A recent study led by researchers at the University of Calabria and published in Antioxidants has revealed the anti-inflammatory and antioxidant properties of various parts of a bamboo plant, including its leaves and its sheaths.
The study utilised ultra-high-performance liquid chromatography (UHPLC) with a photodiode array detector (PDA-1) detector to quantify phenolic and flavonoid compounds found in bamboo sheaths and leaves.
The leaf extract demonstrated strong potential in scavenging radicals, with half-maximal inhibitory concentration (IC50) values of 3.07 in the 2,2-azinobis(3-ethylbenzothiazoline-6-sulfonic) acid (ABTS) and 44.32 µg/mL in the 2,2-diphenyl-1-picrylhydrazyl (DPPH) tests.

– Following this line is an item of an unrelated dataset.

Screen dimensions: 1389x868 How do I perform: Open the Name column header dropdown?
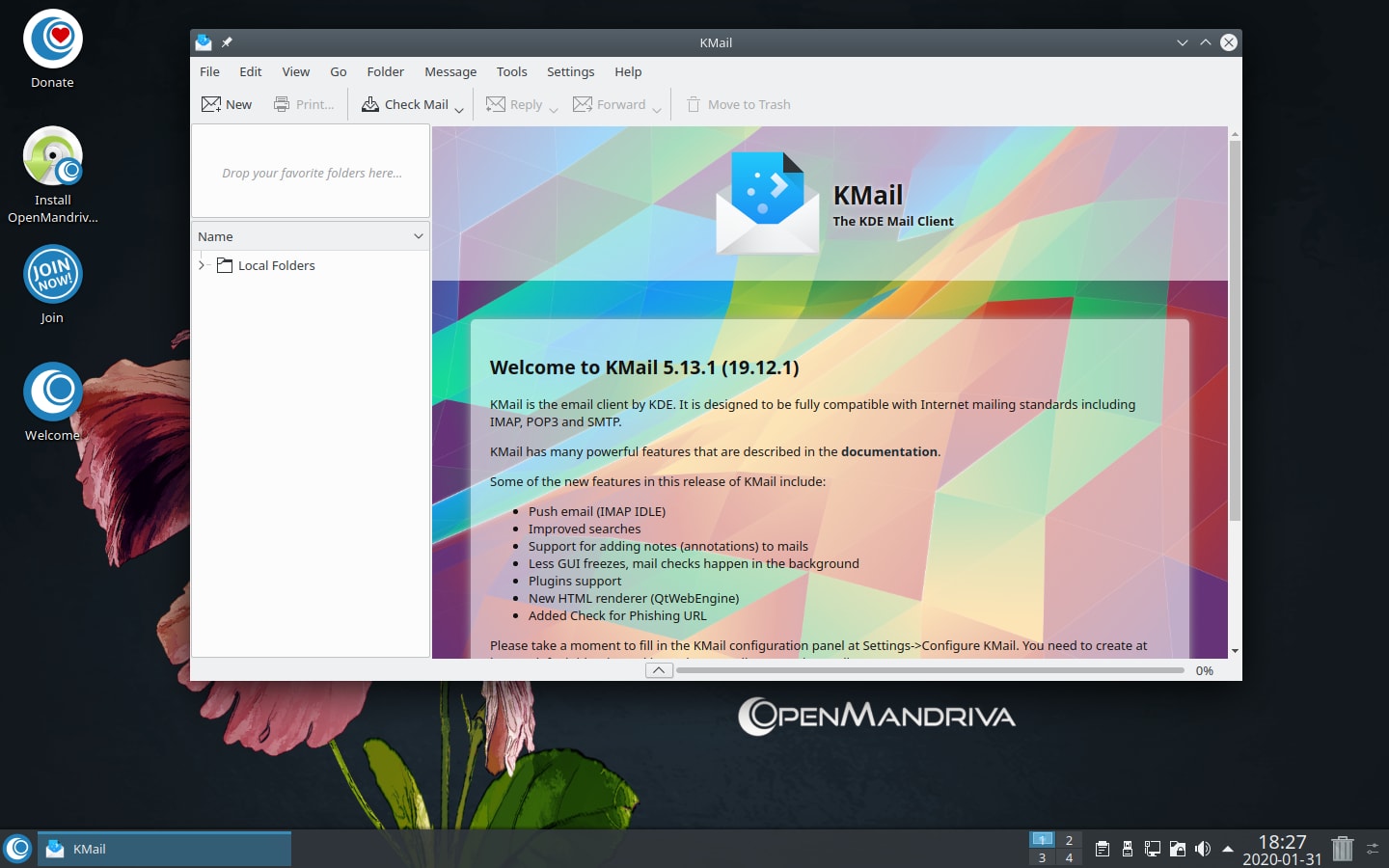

The study found that cellular treatment with H2O2 increased reactive oxygen species (ROS) accumulation
The sheath extract showed a significant ABTS radical scavenging activity with an IC50 of 6.78 µg/mL. After 60 minutes of incubation, the activity of leaves increased while the BS and BL samples showed low ferric-reducing ability, with ferric-reducing ability of plasma (FRAP) values of 7.71 and 10.25, respectively. The bioactivity test also revealed a positive correlation between total phytochemical content and antioxidant activity.
Three bamboo species obtained in China, namely Pleioblastus amarus, Lophatherum gracile, and Phyllostachys nigra, had a lower DPPH radical scavenging potential. The IC50 values for these species ranged from 1.25 to 5.07 mg/mL for Pleioblastus amarus, 1.59 to 2.72 mg/mL for Phyllostachys nigra, and 2.10 to 10.17 mg/mL for Lophatherum gracile.
Extracts from Phyllostachys nigra leaves showed a similar ability to scavenge radicals, with IC50 values ranging from 1.79 to 32.64 mg/mL for ABTS and 2.05 to 47.90 mg/mL for DPPH.
The study found that cellular treatment with H2O2 increased reactive oxygen species (ROS) accumulation. However, using BS inhibited the production of ROS induced by H2O2 in a dose-dependent manner. This suggests BS can prevent oxidative stress damage caused by H2O2 in HepG2 cells.
Untreated M0 macrophages have low levels of monocyte chemoattractant protein-1/C-C motif chemokine ligand 2 (MCP-CCL2) and interleukin (IL)-6.
When stimulated with LPS, macrophages increase their production of MCP-1/CCL-2 and IL-6. BS and BL were found to have anti-inflammatory effects in macrophages, as they reduced inflammation at 0.1 and 0.2 mg/ml of BL and BS.